═════ Reading text
Comment 3 Egmont Koblinger 2017-09-05 20:59:23 UTC
(In reply to Mike Frysinger from comment #2)

Disclaimer: I'm not the main guy on VTE, the main guy might override what I'm saying :)

> these sequences don't show up randomly.  users send them because that's what
> they want

How many users would you guess are out there who'd explicitly emit this sequence (let's say from .bashrc)? I'd guess it's negligible.

I'm a kind of guy who generally tries to focus on usability, user experience and the big picture rather than fully obeying the specs in all cases. I understand that from the spec's point of view, what you say is what we should be doing. Let's take one step back.


What's the current problem we're trying to address? As far as I understand, it's these two:

- User experience: The terminal can remain in "hieroglyphs mode". It's bad. I can see two main reasons for this to happen: an unclean exit (crash) of an app, or cat'ing a binary file. Both happen quite rarely. The Internet is full of pages providing a workaround for this, users can get used to blindly typing "reset" or invoking the menu entry, or even place the undoing escape sequence in their shell prompt.

- Technical correctness: It's truly ugly technically and against the stateless philosophy of UTF-8 that box drawing mode exists at all. From a technical point of view, it would really be nice to get rid of it. However, in the terminal emulation world, this would break backwards compatibility with US ASCII. UTF-8 was designed to be backwards compatible with US ASCII; however, terminal emulators used to do US ASCII (or Latin-X) + box drawing, so the only way to remain backwards compatible is to support UTF-8 + box drawing which is no longer stateless UTF-8.


What would we have with your suggestion, the one-way switch to "correct" stateless UTF-8 without box drawing mode?

- User experience: Users get to choose between two slightly broken behaviors: occasional hieroglyphs mode, or broken box characters in some apps.
══════════
═════ Data supplied
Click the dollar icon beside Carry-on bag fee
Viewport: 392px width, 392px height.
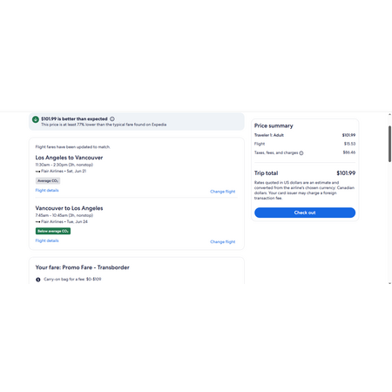(38, 280)
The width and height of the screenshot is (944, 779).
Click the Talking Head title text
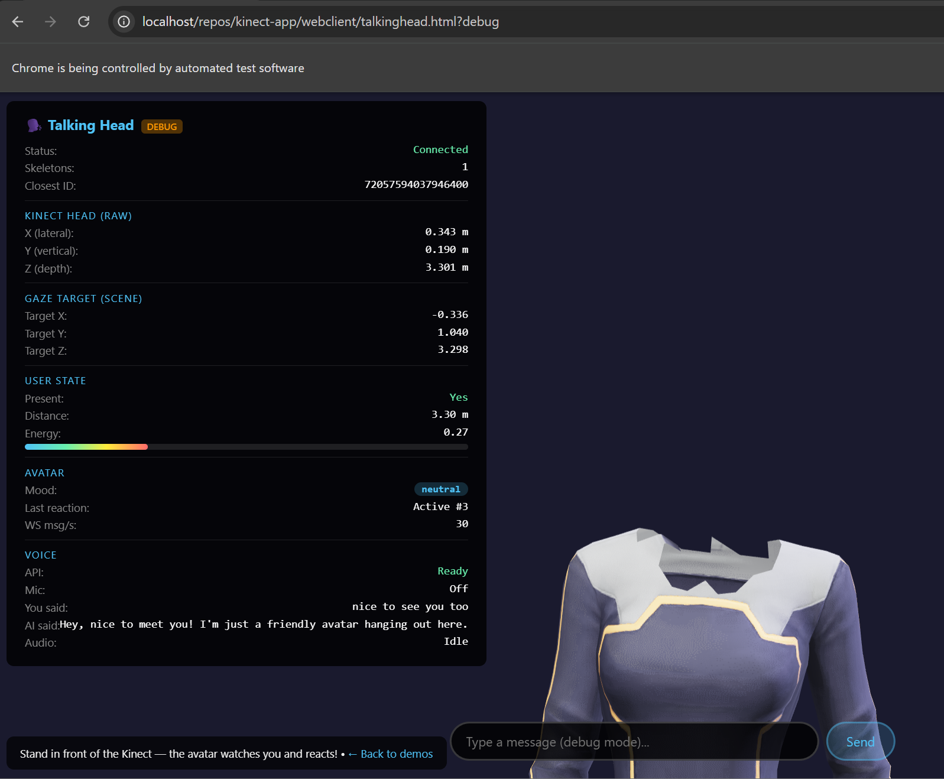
══════════
— The tasks —
[1] According to the VTE comment, what two main reasons can leave the terminal in "hieroglyphs mode"?
[2] For each statement, say whether it agrees with the VTE comment, and quote the words that decide it. (a) The commenter is the main developer of VTE. (b) UTF-8 was designed to be backwards compatible with US ASCII. (c) The situations that leave the terminal stuck happen often.
[3] Write out everything in the VTE comment from "- User experience: The" down to "their shell prompt.", substituting "fix" for "workaround".

— Responses to the tasks —
[1] An unclean exit (crash) of an app, or cat'ing a binary file.

[2]
(a) No: "I'm not the main guy on VTE"
(b) Yes: "UTF-8 was designed to be backwards compatible with US ASCII"
(c) No: "Both happen quite rarely."

[3]
- User experience: The terminal can remain in "hieroglyphs mode". It's bad. I can see two main reasons for this to happen: an unclean exit (crash) of an app, or cat'ing a binary file. Both happen quite rarely. The Internet is full of pages providing a fix for this, users can get used to blindly typing "reset" or invoking the menu entry, or even place the undoing escape sequence in their shell prompt.